Comme « argousin » (voir supra) ou « zigomar » (voir infra), le paroissien est souvent qualifié de drôle quand il désigne, non le fidèle d’une paroisse, mais un individu peu recommandable bien que sympathique. Quand, à la suite d’une bêtise, grand-mère me disait : « Tu me fais un drôle de paroissien ! », je pouvais en conclure qu’elle ne m’en voulait pas trop. En ce sens, le mot est attesté dès 1585 dans les Contes et discours d’Eutrapel de Noël du Fail : « Je connois le paroissien, qui pour son vin du coucher, entonne volontiers, en franc fief et nouvel acquêt, un pot de vin tout comble […] » (ch. XIX).
En 1963, Jean-Pierre Mocky joue sur les sens propre et figuré de l’expression quand il intitule son film Un drôle de paroissien : Bourvil y joue le rôle d’un bourgeois oisif, Georges Lachaunaye, qui assure ses revenus et ceux de sa famille en pillant les troncs des églises parisiennes.

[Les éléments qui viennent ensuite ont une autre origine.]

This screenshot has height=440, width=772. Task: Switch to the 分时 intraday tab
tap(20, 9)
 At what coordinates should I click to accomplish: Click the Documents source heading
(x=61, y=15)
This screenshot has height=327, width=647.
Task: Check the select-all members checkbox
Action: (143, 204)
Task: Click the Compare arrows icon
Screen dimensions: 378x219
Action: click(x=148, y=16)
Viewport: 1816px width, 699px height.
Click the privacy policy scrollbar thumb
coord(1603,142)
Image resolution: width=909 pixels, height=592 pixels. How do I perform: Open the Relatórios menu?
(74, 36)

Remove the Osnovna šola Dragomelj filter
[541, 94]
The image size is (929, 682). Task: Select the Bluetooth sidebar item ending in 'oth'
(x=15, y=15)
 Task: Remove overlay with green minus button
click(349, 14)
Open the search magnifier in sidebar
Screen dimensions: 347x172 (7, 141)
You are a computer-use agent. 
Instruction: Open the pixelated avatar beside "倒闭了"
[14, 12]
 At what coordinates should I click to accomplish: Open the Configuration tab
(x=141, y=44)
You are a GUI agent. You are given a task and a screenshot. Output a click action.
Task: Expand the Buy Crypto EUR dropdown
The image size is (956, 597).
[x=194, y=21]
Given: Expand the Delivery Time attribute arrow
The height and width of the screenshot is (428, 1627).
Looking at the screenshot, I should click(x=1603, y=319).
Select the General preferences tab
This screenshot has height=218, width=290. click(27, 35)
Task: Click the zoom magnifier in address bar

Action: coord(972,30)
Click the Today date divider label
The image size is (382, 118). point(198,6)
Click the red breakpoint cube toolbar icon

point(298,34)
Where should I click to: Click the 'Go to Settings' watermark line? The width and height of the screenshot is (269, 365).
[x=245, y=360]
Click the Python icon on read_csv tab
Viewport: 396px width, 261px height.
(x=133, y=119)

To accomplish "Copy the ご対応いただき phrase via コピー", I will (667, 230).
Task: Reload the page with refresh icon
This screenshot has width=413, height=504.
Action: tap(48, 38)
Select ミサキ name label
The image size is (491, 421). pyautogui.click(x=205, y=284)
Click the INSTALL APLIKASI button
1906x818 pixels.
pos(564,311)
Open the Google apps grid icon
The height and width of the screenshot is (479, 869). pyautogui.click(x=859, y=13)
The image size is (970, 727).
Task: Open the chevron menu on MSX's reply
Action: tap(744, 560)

Envoyer quelqu’un chez Plumeau
L’expression est synonyme d’« envoyer à Dache » (voir supra), envoyer promener, sur les roses, un équivalent argotique de « va voir là-bas si j’y suis ». Esnault nous dit que Plumeau serait une altération de Plumepatte , personnage de légende appartenant à un régiment de hussards et faisant fonction de barbier (d’où aussi chez Plumepatte, le perruquier des zouaves dont l’attribut fut repris avec « Envoyer à Dache » — voir supra). Ce Plumepatte -là est cité par Émile Gaboriau dans son livre Le Treizième Hussards , publié en 1861. De la même année date un ouvrage satirique de Charles Dumay [6]: M. Jules Baizef de Plume-patte ou Les étapes d’une gloire calicotière. Plusieurs auteurs de théâtre donnèrent aussi à leur personnage principal le nom de Plumepatte : Les Aventures de Thomas Plumepatte , pièce en cinq actes de Gaston Marot créée en 1895, L’Affaire Plumepatte , folie-vaudeville en un acte de René Dubreuil représentée en 1911. C’est dire combien Plumepatte fut populaire, popularité à laquelle la cocasserie du patronyme ne fut pas étrangère.
De nos jours, la référence à Plumepatte n’est plus perçue. Plumeau est désormais assimilé à l’ustensile de ménage et, pour la plupart, l’expression en évoque d’autres issues du même contexte : Oust ! Du balai ! ou encore, Débarrassez-moi le plancher ! Pour quelques-uns, elle renvoie au nom d’un cabaret montmartrois des années 1950 où se produisirent de nombreux artistes (Léo Ferré, entre autres).
On explique aussi l’expression en faisant allusion à un M. Plumeau qui aurait été fripier (marchand de vêtement d’occasion). Va te faire voir chez Plumeau serait alors une autre façon de dire : Va te faire rhabiller !
Pour sûr, un tel individu est bizarre, aussi bizarre que le nom qu’il porte : il est une espèce de Gugusse (altération d’Auguste, souffre-douleur du clown blanc), un cousin de Zigoto (ou Zigoteau, lui-même descendant de Zig ou Zigue), celui qui fait l’intéressant, le zèbre, le zouave, le zozo, un peu zinzin (drôlerie du « z » !).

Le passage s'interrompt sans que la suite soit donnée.